Stored records:
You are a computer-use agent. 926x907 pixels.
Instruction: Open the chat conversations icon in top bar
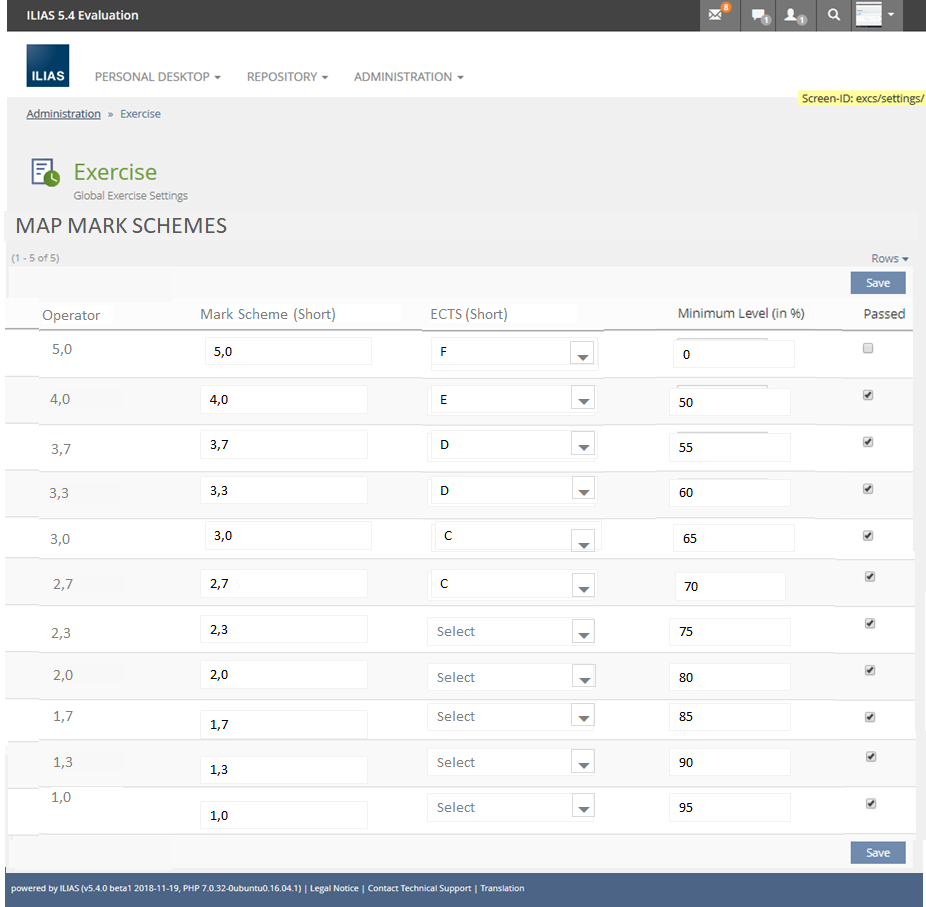[759, 16]
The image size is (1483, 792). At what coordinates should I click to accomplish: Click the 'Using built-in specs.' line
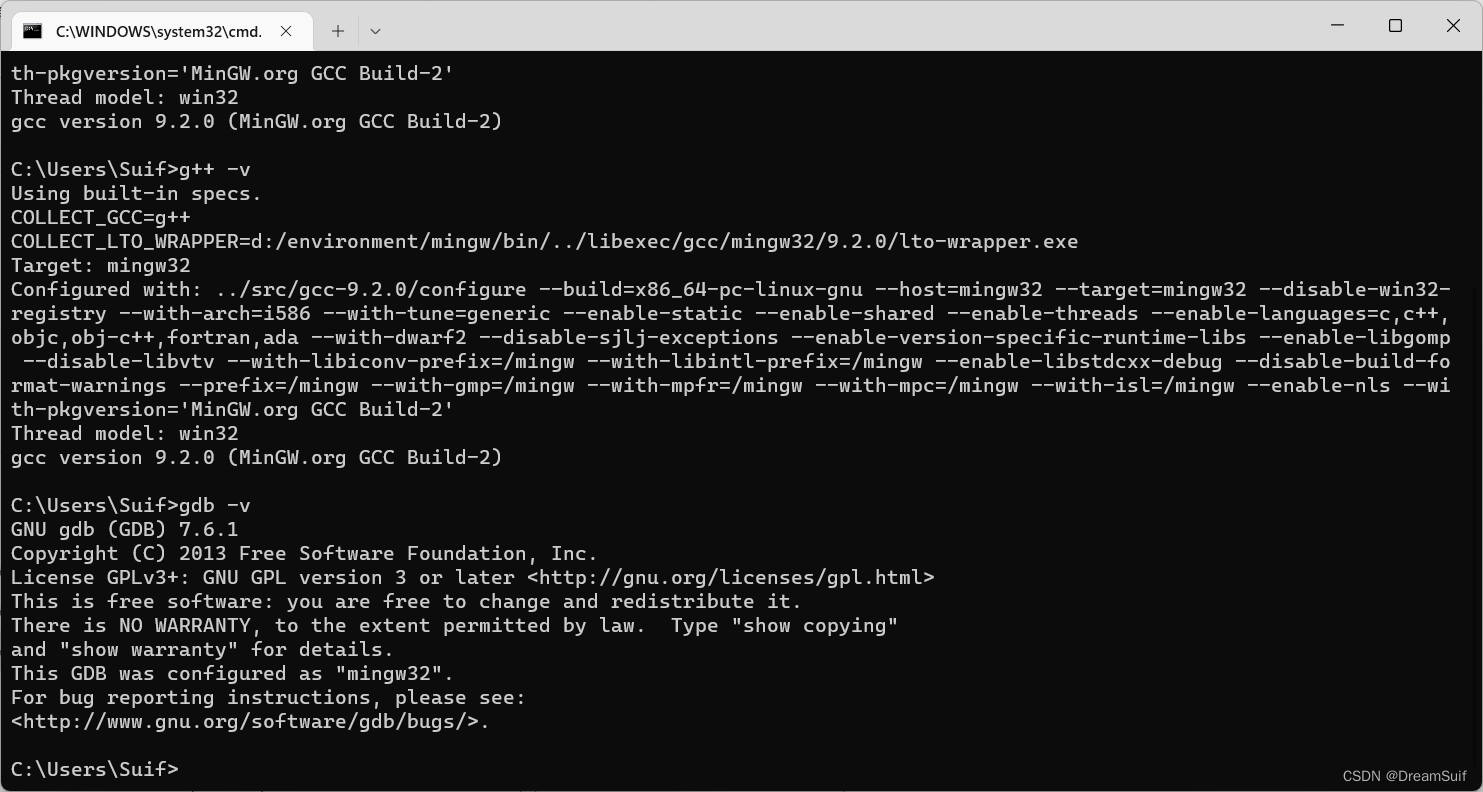137,194
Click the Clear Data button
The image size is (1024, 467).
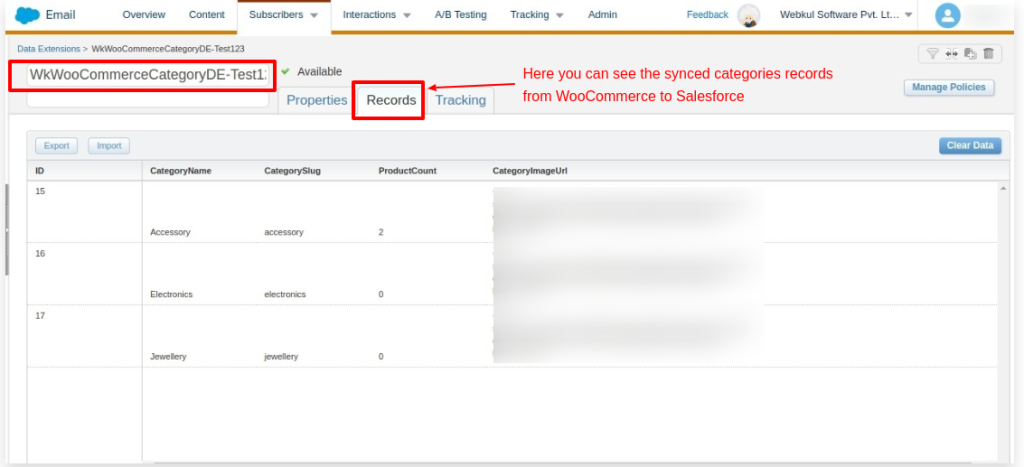point(969,146)
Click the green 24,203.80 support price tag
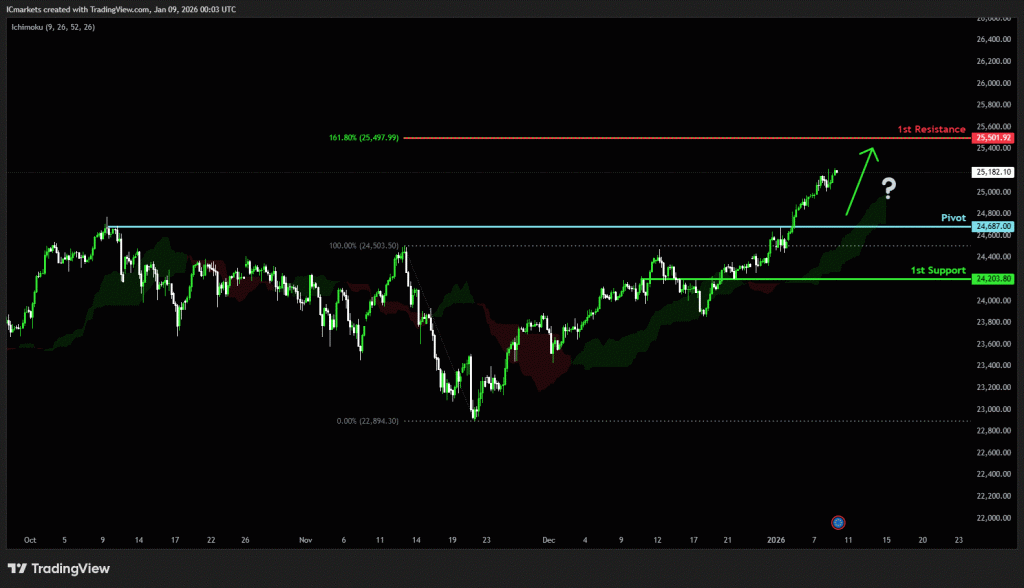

[ACTIVITY] Begin at the line containing "The image size is (1024, 467)." and stop at the final line of the data. Retype those lines exactly, without the pictures.

[FINISHED EXERCISE]
The image size is (1024, 467).
point(969,146)
Click the green 24,203.80 support price tag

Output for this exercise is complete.